Relative stability reported in owner-occupied flex spaces

John Seelmeyer

A newly completed analysis suggests small companies in the service sector in the Reno-Sparks region may be surviving the economic storm.

At least, the study suggests, they’re not going out of business and leaving vacant space behind them.

Chris Fairchild, an industrial broker with Grubb & Ellis|NCG in Reno, surveyed individually owned industrial flex units ranging in size from 3,000 to 7,000 square feet during December.

Flex units, which provide a combination of office and warehouse space, are beloved of small service companies. In fact, Fairchild said, he found that 86 percent of the units in his survey were occupied by service-oriented businesses. Six percent were occupied by distributors and 8 percent by manufacturers.

And a vast majority of the space is owned by the companies themselves as low interest rates in the middle years of this decade encouraged business owners to buy rather than lease.

“These businesses are historically in for the long run and create a more stable environment with minimal turnover,” Fairchild said.

Excluding a couple of large flex projects in South Meadows that were completed fairly late in the real estate cycle and marketed largely to investors rather than users, vacancies in individually owned flex spaces run about 3 percent, Fairchild said.

“Owners often will exhaust all other expenses prior to jeopardizing their property,” Fairchild said.

On the other hand, he said continued weakness in the economy may force the hand of some owners of flex space who have been barely holding on.
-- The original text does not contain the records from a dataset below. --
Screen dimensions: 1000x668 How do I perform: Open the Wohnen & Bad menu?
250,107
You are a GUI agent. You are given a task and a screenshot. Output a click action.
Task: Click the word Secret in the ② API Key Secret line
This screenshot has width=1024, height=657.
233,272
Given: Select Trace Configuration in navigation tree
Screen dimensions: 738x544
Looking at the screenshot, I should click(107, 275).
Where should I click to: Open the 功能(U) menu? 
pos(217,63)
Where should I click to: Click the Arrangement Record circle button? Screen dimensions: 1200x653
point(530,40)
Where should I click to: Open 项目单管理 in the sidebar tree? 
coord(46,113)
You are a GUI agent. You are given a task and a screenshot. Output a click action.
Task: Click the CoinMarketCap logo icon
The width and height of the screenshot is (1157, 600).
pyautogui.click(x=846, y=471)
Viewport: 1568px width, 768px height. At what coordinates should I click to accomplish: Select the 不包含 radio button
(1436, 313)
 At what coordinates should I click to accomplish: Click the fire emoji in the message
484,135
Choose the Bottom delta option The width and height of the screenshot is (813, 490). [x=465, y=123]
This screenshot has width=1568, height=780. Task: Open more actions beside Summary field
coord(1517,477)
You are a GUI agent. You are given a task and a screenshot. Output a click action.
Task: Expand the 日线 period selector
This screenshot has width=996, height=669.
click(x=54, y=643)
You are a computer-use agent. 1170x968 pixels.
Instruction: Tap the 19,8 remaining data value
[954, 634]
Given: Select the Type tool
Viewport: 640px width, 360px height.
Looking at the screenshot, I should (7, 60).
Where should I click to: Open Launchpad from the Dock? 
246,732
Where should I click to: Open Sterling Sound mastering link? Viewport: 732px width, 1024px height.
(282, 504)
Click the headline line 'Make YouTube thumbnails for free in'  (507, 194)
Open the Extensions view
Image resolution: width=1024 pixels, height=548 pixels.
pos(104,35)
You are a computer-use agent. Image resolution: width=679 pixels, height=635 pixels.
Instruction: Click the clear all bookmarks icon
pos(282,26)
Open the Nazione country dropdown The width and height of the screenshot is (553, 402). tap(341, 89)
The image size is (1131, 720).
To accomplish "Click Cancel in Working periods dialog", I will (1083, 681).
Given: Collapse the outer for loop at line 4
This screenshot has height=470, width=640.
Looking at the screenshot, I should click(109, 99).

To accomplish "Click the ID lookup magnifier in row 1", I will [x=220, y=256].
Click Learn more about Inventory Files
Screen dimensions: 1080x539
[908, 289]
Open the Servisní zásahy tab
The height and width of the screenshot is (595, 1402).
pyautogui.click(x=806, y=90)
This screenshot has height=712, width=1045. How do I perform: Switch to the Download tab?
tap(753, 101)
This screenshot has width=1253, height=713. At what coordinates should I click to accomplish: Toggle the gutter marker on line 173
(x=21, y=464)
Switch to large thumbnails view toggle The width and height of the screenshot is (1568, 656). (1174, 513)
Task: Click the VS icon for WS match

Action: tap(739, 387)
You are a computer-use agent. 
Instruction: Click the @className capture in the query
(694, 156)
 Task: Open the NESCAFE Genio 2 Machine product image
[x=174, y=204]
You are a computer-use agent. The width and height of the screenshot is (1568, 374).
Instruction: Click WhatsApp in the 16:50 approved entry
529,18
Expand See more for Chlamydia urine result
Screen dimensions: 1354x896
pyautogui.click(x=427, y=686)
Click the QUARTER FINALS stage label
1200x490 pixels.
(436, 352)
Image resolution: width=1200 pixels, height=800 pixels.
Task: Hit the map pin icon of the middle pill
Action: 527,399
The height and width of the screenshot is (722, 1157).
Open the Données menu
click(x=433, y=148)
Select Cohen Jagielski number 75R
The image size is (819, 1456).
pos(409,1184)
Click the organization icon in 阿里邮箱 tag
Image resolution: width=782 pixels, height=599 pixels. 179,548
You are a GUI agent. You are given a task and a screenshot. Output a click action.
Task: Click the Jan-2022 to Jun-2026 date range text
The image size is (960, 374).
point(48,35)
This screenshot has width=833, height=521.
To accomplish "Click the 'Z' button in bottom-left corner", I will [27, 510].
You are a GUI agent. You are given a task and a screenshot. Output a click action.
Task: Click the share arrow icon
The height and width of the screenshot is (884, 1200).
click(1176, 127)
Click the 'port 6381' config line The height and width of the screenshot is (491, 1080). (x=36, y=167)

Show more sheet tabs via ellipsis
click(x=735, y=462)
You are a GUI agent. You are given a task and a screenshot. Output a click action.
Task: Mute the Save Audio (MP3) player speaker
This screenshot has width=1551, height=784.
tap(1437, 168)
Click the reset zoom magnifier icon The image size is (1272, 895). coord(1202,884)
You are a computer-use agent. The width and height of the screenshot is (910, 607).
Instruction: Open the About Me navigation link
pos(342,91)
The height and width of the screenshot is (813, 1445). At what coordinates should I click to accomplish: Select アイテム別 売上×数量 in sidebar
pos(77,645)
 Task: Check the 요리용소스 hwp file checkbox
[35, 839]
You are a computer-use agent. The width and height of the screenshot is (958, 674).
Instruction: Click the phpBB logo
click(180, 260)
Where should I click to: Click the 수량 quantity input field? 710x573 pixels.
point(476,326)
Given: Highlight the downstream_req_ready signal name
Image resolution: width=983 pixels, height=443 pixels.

They’re looking at options such as leasing all or part of their space, selling the unit to an investor and leasing it back or other options.

Leasing the space may prove to be tricky, however, as tenants are few, and they’re typically looking for bargain rents.

The market is proving challenging, Fairchild said, for investors who bought flex units during the real estate boom in hopes of generating rental income.

Often, he said, renters are more likely than owners to leave space behind when the economy weakens. That has boosted vacancy rates in complexes that are heavily investor owned.

Then, too, price tags on those projects assumed that investors would be able to keep rents high enough to cover the mortgage and other costs. But that hasn’t worked out as tenants look to reduce their overhead.

Larger developers of flex properties, Fairchild said, have shown a willingness to absorb losses to win tenants, and individual investors who own flex units may have to do the same.